**PROMPT:** The answer must consist of each line below that holds the word "Permalink", copied as it stands.

[Pixel coordinate grounding data]

++++

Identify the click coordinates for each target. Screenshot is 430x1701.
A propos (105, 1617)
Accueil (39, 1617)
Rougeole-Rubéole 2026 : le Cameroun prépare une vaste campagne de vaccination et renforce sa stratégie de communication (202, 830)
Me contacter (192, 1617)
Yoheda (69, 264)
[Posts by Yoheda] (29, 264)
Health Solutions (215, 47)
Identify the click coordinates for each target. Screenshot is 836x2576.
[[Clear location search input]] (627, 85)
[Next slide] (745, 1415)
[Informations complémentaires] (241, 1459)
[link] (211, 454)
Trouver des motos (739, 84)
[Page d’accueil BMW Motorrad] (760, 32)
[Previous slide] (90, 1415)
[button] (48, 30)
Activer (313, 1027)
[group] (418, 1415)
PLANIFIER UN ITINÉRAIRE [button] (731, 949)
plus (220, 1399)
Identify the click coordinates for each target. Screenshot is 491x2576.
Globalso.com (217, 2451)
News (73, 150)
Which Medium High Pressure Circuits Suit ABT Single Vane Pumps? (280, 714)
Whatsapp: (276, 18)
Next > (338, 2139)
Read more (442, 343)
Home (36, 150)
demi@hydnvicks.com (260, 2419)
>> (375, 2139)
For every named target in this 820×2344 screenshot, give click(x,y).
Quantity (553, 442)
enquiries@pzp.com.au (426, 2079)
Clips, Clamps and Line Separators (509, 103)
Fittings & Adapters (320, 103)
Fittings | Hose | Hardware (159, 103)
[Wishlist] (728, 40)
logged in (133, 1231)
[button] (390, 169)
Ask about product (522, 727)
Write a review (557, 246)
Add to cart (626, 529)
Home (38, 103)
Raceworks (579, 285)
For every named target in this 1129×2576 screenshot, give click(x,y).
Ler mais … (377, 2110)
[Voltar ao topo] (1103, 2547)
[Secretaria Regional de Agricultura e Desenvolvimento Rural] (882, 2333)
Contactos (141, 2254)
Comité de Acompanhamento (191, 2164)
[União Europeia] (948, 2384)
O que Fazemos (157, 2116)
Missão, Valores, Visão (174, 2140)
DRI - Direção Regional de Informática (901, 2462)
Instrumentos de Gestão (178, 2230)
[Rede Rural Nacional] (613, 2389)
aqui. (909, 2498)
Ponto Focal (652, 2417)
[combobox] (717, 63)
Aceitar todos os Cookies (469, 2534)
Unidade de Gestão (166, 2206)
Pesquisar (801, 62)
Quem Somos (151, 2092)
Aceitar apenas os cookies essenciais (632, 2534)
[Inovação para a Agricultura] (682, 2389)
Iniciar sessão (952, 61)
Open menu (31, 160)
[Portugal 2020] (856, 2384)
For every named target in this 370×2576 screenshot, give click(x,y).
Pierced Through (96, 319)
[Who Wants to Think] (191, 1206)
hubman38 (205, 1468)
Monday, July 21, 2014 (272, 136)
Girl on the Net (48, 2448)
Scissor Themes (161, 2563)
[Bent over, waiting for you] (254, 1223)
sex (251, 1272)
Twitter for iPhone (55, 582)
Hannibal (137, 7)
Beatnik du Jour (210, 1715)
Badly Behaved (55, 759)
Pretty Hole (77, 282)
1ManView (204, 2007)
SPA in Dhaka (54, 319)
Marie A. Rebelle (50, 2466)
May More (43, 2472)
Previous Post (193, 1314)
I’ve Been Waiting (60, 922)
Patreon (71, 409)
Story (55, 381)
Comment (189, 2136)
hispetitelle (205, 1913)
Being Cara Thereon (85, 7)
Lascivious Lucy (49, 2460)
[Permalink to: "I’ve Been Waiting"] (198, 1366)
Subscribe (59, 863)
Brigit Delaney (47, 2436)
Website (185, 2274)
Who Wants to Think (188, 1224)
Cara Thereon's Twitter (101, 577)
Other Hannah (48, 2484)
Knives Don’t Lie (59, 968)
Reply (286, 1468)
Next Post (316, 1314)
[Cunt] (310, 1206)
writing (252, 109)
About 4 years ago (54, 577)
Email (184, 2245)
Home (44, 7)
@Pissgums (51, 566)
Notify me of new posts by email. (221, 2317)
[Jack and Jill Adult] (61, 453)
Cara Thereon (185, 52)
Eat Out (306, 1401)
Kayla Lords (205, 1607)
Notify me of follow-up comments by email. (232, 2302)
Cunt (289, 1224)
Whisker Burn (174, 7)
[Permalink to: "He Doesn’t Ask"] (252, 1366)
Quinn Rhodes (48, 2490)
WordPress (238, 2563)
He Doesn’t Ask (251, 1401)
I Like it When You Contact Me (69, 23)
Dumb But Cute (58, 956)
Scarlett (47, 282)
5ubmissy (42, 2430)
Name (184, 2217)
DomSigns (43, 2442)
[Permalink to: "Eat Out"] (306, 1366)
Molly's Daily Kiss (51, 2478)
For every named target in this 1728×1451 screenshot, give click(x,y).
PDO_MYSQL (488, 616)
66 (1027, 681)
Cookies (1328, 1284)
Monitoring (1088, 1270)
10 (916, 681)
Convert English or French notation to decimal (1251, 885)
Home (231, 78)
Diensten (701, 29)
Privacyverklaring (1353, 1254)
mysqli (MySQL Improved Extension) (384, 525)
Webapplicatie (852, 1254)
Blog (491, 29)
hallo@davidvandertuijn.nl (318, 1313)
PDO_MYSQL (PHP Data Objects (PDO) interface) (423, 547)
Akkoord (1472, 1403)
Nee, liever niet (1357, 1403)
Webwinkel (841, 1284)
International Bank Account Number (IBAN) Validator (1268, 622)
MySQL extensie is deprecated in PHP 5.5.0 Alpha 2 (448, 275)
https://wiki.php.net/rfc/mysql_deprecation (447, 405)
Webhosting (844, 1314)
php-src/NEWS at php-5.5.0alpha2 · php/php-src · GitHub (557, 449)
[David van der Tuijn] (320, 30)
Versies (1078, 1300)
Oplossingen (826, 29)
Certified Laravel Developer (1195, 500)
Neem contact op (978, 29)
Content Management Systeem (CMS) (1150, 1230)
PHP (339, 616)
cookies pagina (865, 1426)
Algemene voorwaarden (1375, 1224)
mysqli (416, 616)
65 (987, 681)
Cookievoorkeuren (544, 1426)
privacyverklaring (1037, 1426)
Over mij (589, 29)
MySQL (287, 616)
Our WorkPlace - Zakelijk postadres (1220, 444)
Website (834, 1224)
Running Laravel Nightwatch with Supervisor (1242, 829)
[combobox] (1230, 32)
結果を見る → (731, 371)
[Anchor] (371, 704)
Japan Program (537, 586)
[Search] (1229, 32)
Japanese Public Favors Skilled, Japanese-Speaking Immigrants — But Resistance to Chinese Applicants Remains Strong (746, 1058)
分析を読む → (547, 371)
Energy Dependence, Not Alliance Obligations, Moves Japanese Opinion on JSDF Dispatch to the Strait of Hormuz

++++

**EXERCISE OUTPUT:**
[Permalink to: "I’ve Been Waiting"] (198, 1366)
[Permalink to: "He Doesn’t Ask"] (252, 1366)
[Permalink to: "Eat Out"] (306, 1366)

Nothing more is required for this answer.